Meal times are also better when free of technological distractions. The table provides an opportunity for wonderful, spontaneous conversations and bonding! But these precious times when families sit down together and share can be ruined by phone calls, text messages, laptops or television, which dilute the dynamic and depth of conversation. True, there are times when turning the cell phone on silent or keeping it packed away isn’t prudent or possible. Yet the effort should be made to fully engage with those around the table.
Choosing to focus on my family first, showing them that they’re more important than any piece of technology or social media, requires me regularly and knowingly to tune out distractions. Early in my marriage, when I was working from home, my husband told me that I would often not look up from my computer to welcome him home from work. I was unaware of how much my inconsiderate absorption made him feel.
I have since resolved that whenever he comes home, I drop what I’m doing and greet him. When I forget, my daughter reminds me by immediately rushing to the door, calling out and lifting her hands up for a big hug as soon as she hears her daddy’s keys in the lock.

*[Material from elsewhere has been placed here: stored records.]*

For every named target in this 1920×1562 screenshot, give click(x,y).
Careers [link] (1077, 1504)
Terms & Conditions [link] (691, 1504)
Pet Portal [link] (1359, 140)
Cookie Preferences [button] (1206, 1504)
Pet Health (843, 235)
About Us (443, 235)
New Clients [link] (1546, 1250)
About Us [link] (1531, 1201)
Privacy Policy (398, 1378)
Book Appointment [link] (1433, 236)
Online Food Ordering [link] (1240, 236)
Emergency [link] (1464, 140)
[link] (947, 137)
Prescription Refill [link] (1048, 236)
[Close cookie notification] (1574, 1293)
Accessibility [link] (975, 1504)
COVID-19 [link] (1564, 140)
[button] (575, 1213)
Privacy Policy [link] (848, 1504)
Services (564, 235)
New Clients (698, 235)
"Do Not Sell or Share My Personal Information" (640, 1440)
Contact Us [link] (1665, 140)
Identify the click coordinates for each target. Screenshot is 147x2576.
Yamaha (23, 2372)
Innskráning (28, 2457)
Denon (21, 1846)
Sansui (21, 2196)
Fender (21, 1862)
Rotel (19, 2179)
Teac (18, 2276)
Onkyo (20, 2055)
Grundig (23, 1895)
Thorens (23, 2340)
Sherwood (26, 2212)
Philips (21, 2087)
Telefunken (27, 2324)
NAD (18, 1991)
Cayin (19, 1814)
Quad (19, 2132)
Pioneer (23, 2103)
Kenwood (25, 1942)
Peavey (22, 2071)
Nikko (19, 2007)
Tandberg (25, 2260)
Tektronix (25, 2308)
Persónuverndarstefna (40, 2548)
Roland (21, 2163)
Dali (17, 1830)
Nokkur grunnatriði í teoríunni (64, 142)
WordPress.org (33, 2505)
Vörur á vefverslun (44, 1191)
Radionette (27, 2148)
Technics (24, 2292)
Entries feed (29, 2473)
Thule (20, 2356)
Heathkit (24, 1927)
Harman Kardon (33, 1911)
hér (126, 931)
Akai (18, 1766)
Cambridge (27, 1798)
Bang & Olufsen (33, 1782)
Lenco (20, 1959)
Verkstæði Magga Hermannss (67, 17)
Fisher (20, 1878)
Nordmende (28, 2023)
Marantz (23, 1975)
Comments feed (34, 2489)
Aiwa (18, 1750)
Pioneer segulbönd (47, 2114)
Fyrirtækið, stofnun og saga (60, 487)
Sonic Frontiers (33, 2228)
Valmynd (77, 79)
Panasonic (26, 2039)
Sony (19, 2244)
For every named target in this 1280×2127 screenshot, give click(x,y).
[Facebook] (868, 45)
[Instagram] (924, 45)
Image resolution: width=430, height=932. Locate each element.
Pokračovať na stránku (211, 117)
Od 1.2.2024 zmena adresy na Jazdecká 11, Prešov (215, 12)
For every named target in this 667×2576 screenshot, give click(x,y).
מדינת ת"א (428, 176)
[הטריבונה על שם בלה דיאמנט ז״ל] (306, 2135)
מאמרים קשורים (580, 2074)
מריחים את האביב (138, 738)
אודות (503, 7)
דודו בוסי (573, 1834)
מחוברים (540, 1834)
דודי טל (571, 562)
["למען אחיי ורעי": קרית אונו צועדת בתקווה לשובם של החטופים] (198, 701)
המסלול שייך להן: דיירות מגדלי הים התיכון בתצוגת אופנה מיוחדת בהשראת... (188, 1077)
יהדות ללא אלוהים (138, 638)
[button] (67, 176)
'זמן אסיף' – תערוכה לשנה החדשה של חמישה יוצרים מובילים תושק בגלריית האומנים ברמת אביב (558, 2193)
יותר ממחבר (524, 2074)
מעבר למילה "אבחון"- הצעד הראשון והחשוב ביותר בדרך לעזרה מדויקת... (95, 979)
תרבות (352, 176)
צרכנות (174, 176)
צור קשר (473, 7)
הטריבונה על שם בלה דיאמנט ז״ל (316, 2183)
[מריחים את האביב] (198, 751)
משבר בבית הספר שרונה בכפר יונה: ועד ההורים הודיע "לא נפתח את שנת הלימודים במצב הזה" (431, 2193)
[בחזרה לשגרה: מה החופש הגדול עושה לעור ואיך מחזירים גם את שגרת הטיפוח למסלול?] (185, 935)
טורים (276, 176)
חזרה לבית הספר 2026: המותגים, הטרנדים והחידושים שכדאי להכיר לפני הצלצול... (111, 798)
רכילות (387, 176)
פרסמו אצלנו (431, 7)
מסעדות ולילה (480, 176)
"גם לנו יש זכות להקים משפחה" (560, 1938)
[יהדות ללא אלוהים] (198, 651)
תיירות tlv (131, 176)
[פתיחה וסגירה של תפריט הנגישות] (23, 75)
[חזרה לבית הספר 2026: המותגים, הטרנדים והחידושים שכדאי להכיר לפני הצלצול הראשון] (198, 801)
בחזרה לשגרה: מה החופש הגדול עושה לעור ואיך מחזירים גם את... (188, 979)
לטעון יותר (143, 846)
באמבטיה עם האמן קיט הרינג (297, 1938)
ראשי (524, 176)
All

It’s hard to remember what the world was like before social media, camera phones and internet. These tools enable us to stay better connected, transmit and receive information instantaneously, even evangelize and grow in our faith like never before. But whether removing ear buds during a walk with our kids, making it a point to stay away from Facebook while the little ones are awake or silencing your cell phone while playing at the park, it is important to build technology boundaries in our lives. Doing so allows us to better give our loved ones what they deserve in abundance – our full time and focus.